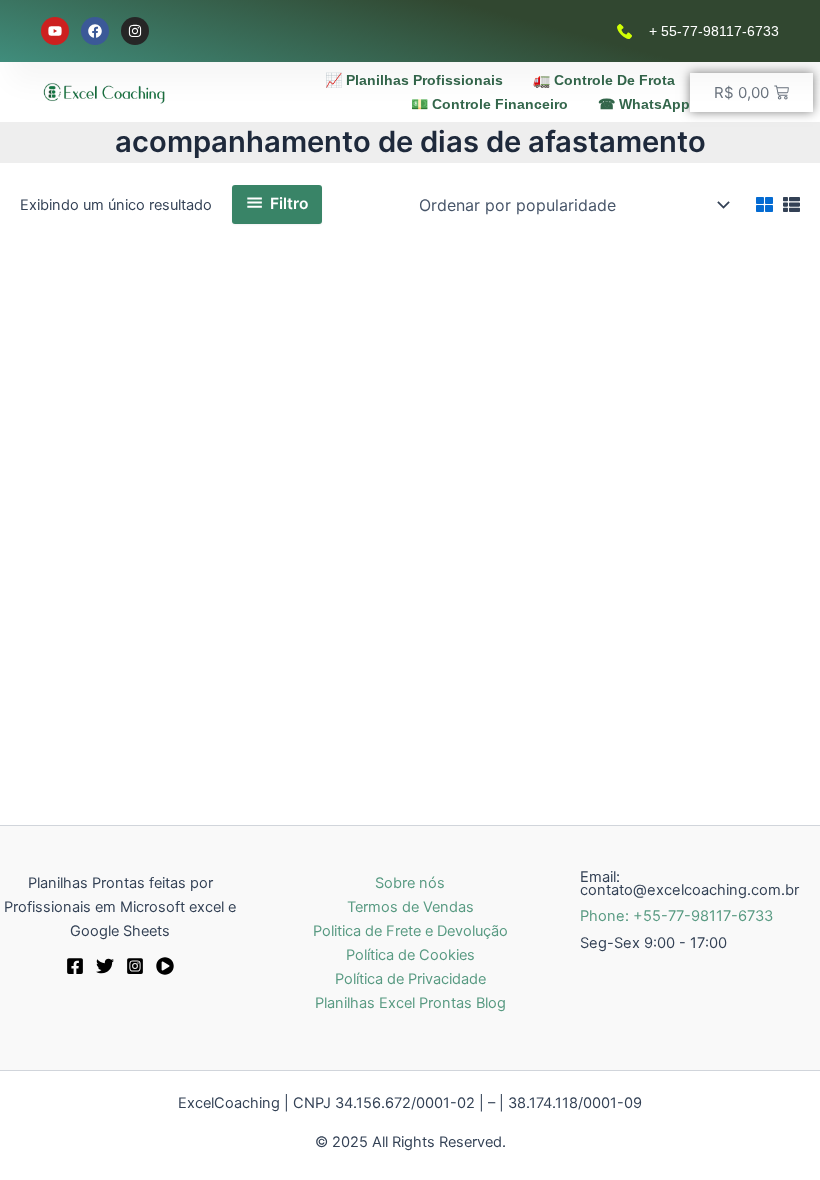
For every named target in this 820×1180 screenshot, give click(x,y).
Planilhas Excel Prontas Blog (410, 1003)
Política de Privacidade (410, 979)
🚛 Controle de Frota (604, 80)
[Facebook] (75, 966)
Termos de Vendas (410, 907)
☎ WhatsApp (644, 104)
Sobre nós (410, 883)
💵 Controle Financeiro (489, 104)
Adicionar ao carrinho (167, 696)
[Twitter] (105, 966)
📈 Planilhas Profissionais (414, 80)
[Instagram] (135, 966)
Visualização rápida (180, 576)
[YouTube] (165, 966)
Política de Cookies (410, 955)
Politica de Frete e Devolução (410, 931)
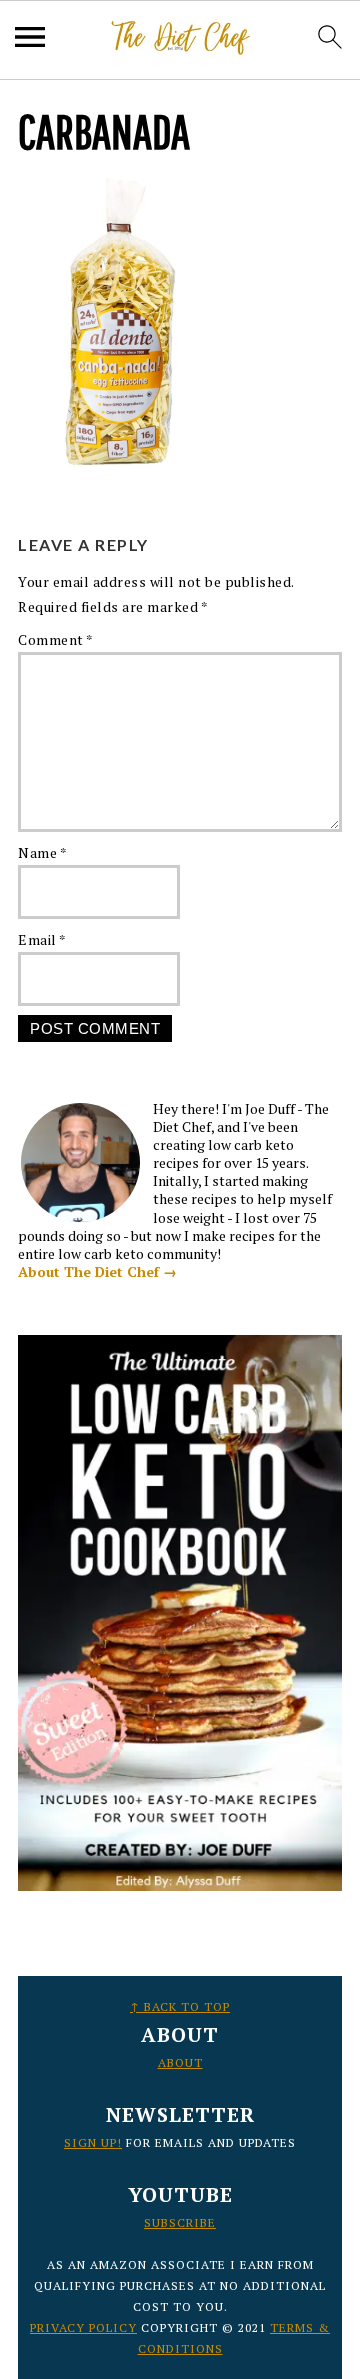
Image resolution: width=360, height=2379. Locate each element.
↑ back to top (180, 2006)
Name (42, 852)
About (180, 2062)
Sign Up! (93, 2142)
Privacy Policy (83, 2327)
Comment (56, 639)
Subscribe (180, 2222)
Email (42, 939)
++++++
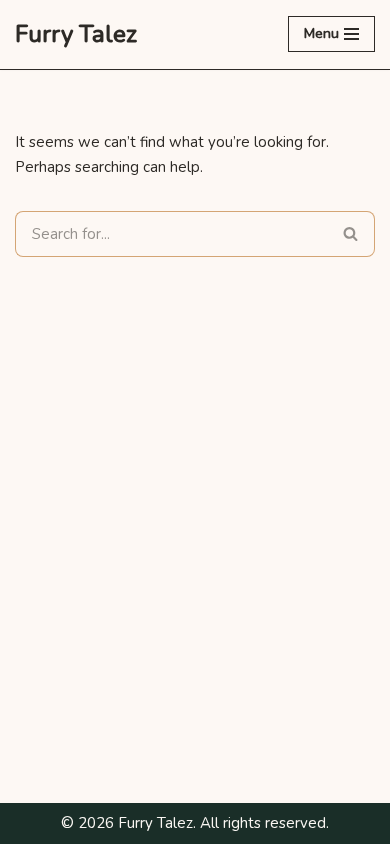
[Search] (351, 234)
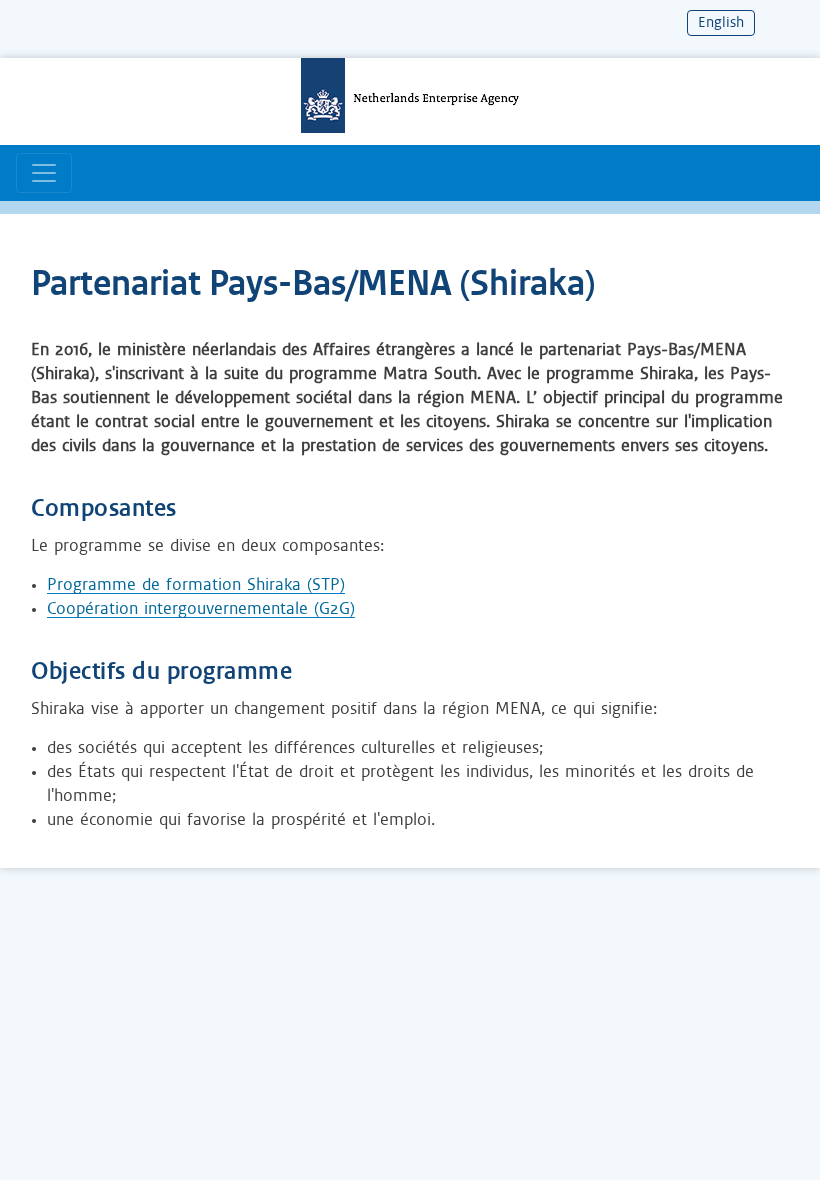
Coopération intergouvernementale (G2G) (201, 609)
++++++
_What the task requires:_ Which lines of the data above contain the string "Política"? Copy each of them.

_Solution for this task:_
Política de Privacidade (410, 979)
Política de Cookies (410, 955)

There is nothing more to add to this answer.